Но уже есть швейцарские друзья, наши добрые Видмеры, перед которыми неудобно
сделать такой шаг, не посоветовавшись: не отвечают они за всё швейцарское,
даже за всё цюрихское, хоть Видмер и главный в Цюрихе человек, а не хочется
делать им больно и стыдно за свою страну. И они, конечно, в ужасе от моего
проекта, отговаривают.
Потом и - радость Советам не хочется доставлять: как меня тут прижали.
А потом: отъезд из Швейцарии всё равно решён, а теперь - тем более
бесповоротно. То, что длится сейчас, - это временное переходное состояние,
европейская пересадка. Разве мы тут поселились, пускаем корни? мы чуть-чуть
держимся. Это письмо из полиции только лишний раз толкает: да, да! здесь -
не моё место.
Нет, ехать дальше.
Но ответ полиции я пишу выразительный: на указанной пресс-конференции я не
только не высказывался за насильственное свержение советского режима, но
всячески предостерегал от таких действий. А вот Ленин в 1916-17, живя здесь,
в Цюрихе, открыто призывал к свержению всех правительств Европы, в том числе
и швейцарского, - и таких предупреждений от швейцарской полиции не получал.
И оговорил, что когда-нибудь, может, это письмо опубликую*.
Одновременно всё же прощупал: да неужели уж так ничего в Швейцарии не смею?
В Москве вышибли с секретарей ЦК моего "приятеля" Дёмичева - и я высказался
в "Нойе Цюрхер цайтунг" о новом повороте в СССР. Ничего, прошло без полиции.
Письменно - можно. (А через два месяца выступил в Цюрихском университете
перед студентами-славистами*, правда, всего лишь на тему о русской
литературе и языке, ни о чём другом, - тоже прошло беспоследственно.) Но вот
в эти самые месяцы одна швейцарская торговая фирма уволила свою служащую,
переводчицу, по протесту советского клиента: на его бранные слова о
Солженицыне переводчица спросила: "Да читали ли вы его?" И - уволена!
Независимая свободная старейшая демократия Европы! Нет, я скорее понимал тот
стонущий зов, который увлёк почти всю Вторую эмиграцию за океан: кто отведал
советского рая - тот делает выводы до конца. Во мне наслоились тюремные
потоки 1945 - 46 годов ("схваченные в Европе", выловленные гебистами даже
поодиночке, хоть в центре Брюсселя), я делил с ними камеры и этапы, я ощущал
себя братом Второй эмиграции. Да может быть, никакого броска на Европу и не
будет, но не хочу ежедённо томиться, что мои свободно разложенные архивы и
рукописи могут погибнуть, - так "Красного Колеса" не написать.

- [Задание 1] Определите, согласуются ли с предложенным текстом утверждения (а) Видмеры одобрили замысел отъезда, (б) выступление в Цюрихском университете касалось только русской литературы и языка, (в) переводчицу уволили по протесту советского клиента. На каждое ответьте «да» или «нет» и точно процитируйте решающие слова текста.

- [Исходные материалы]
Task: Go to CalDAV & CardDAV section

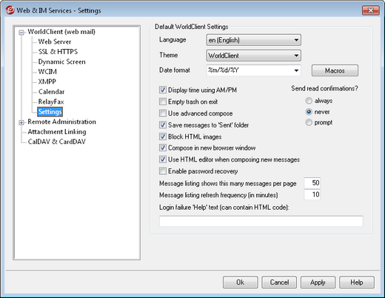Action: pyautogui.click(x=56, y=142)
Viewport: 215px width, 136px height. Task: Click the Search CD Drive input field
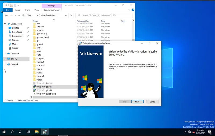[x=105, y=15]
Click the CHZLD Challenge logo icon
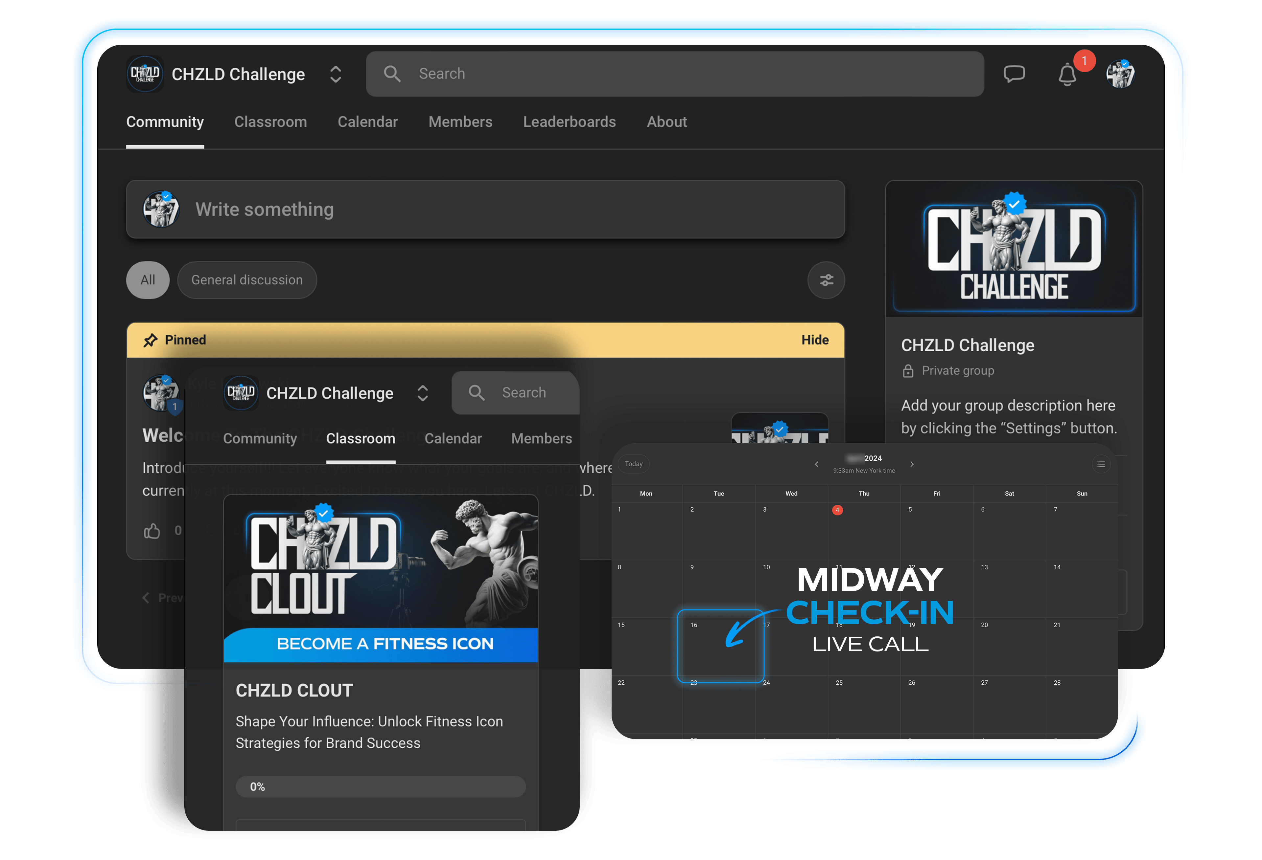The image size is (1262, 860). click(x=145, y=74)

* * *

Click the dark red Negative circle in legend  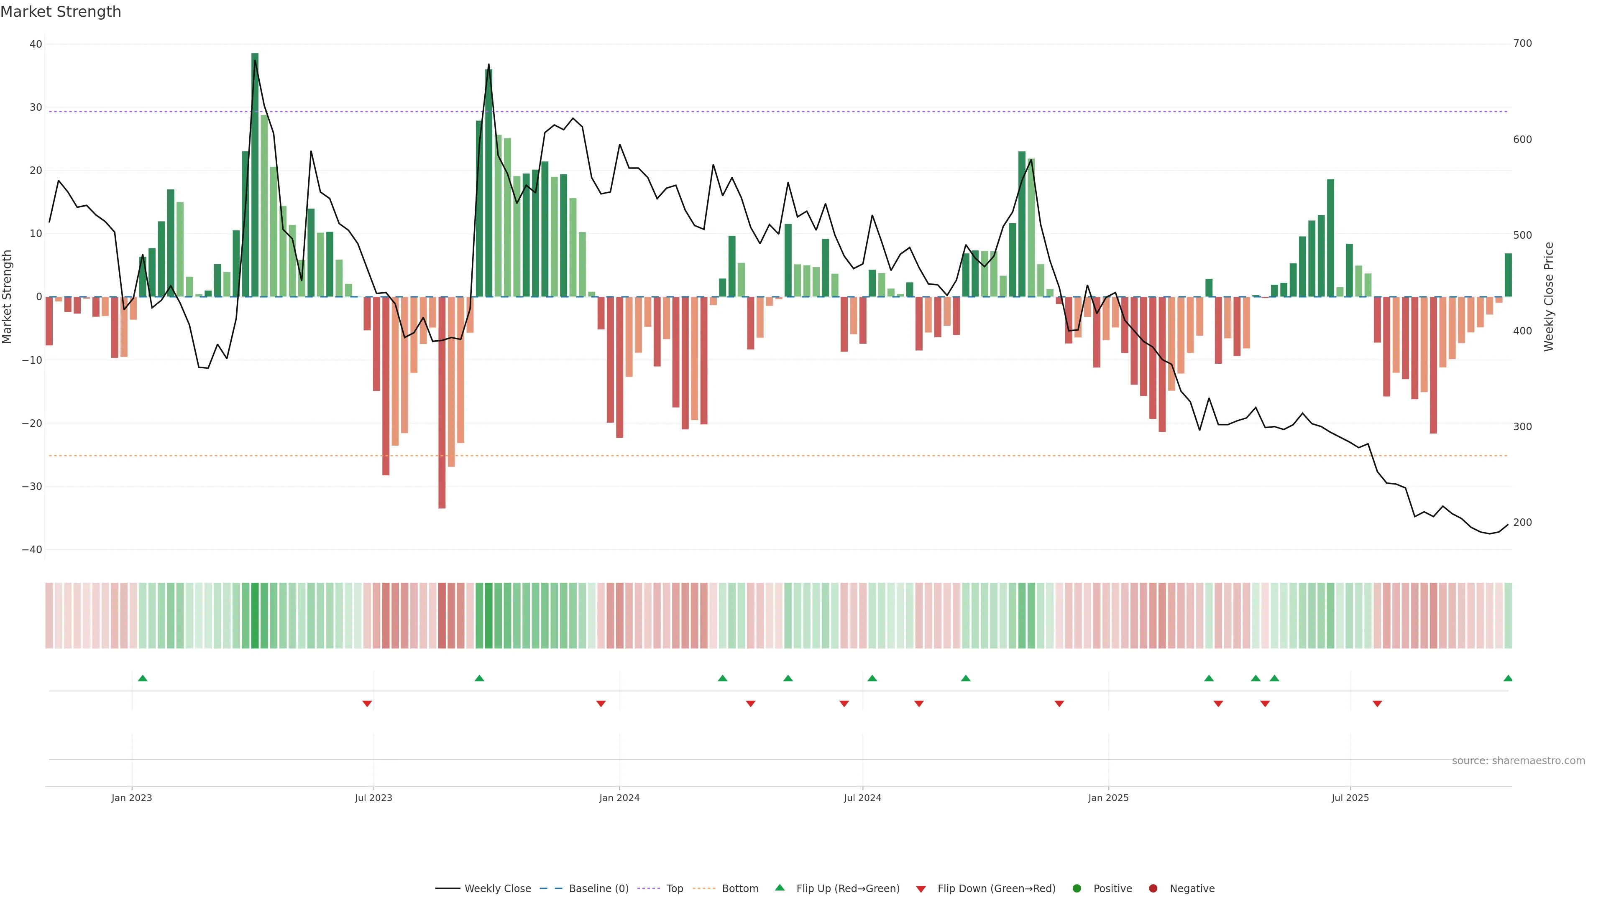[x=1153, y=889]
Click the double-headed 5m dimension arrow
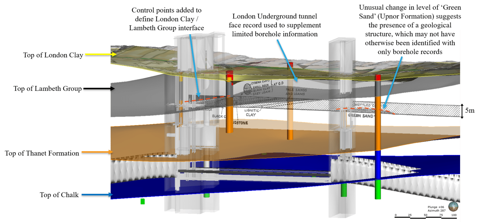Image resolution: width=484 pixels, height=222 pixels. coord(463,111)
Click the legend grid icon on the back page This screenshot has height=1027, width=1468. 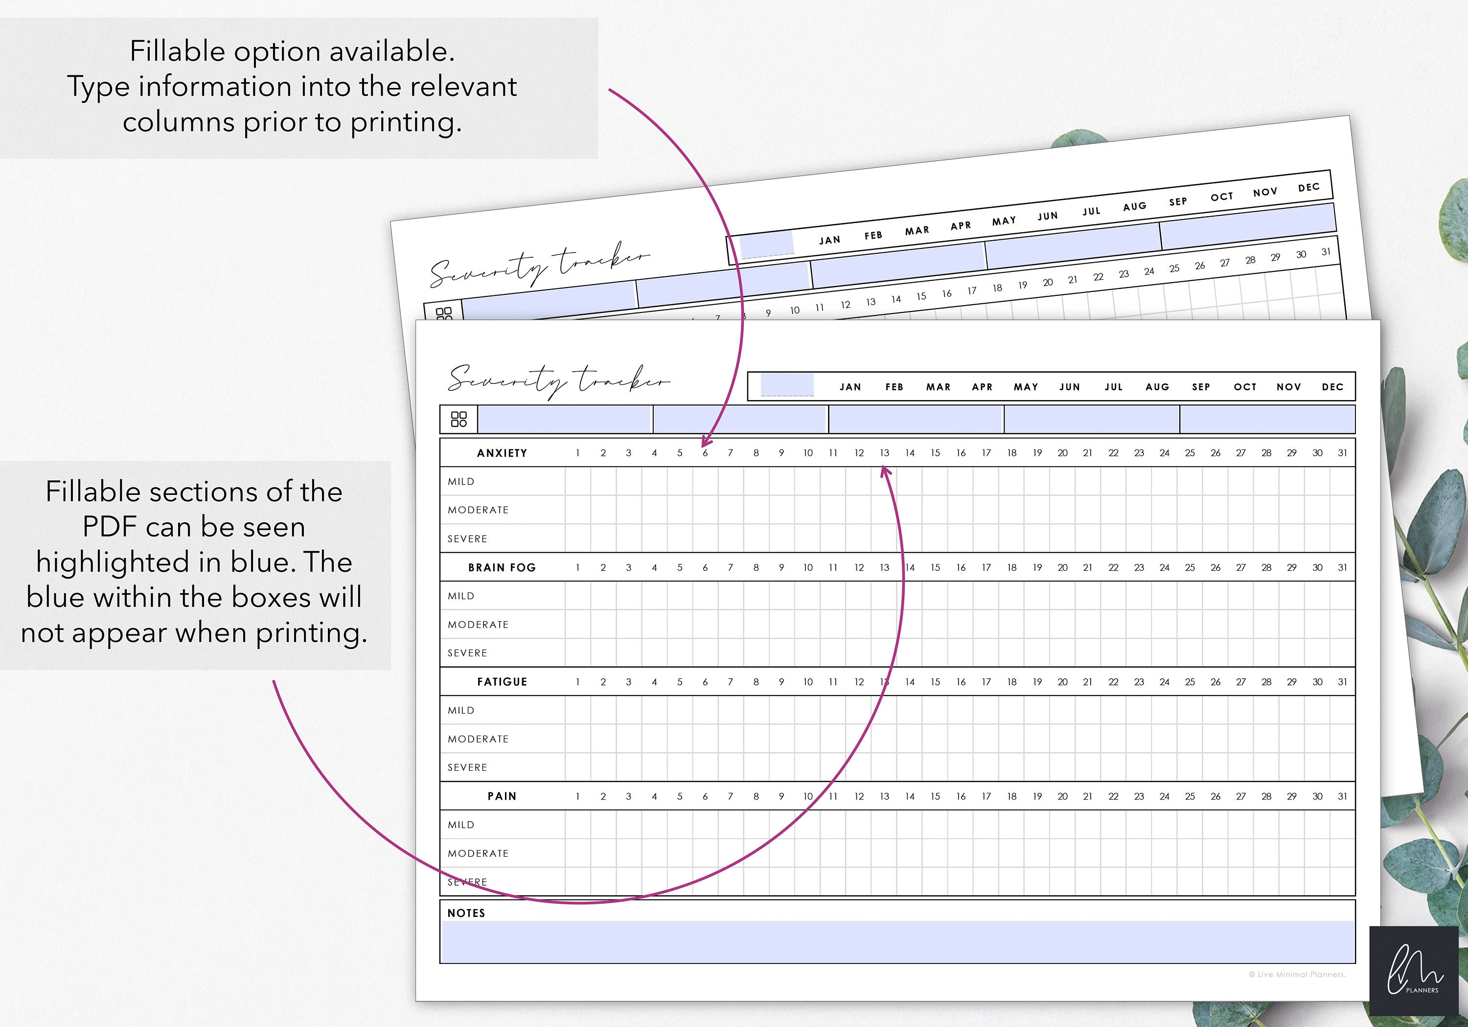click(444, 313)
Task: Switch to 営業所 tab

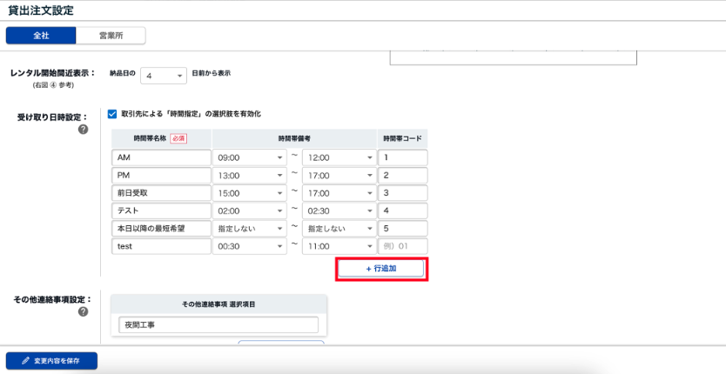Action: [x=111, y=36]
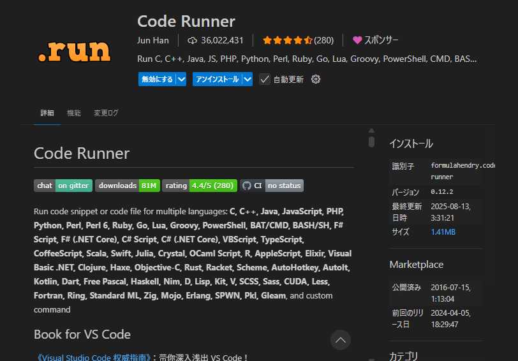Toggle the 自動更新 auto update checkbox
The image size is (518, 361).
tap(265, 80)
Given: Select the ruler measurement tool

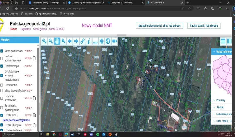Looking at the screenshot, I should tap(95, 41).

- [Задание 2] Преобразуйте в JSON-список строк отрезок записей от строки, содержащей «Task: Go to CalDAV & CardDAV section», до строки, содержащей «The image size is (1262, 860).», включая обе. Каждой строке должен соответствовать один элемент списка, пустые строки пропустите, а картинки в ответ не включайте.

- [Письменный ответ 1]
(а) Нет: «И они, конечно, в ужасе от моего проекта, отговаривают».
(б) Да: «всего лишь на тему о русской литературе и языке, ни о чём другом».
(в) Да: «одна швейцарская торговая фирма уволила свою служащую, переводчицу, по протесту советского клиента».

- [Письменный ответ 2]
[
  "Task: Go to CalDAV & CardDAV section",
  "Action: pyautogui.click(x=56, y=142)",
  "Viewport: 215px width, 136px height. Task: Click the Search CD Drive input field",
  "[x=105, y=15]",
  "Click the CHZLD Challenge logo icon",
  "The image size is (1262, 860). click(x=145, y=74)"
]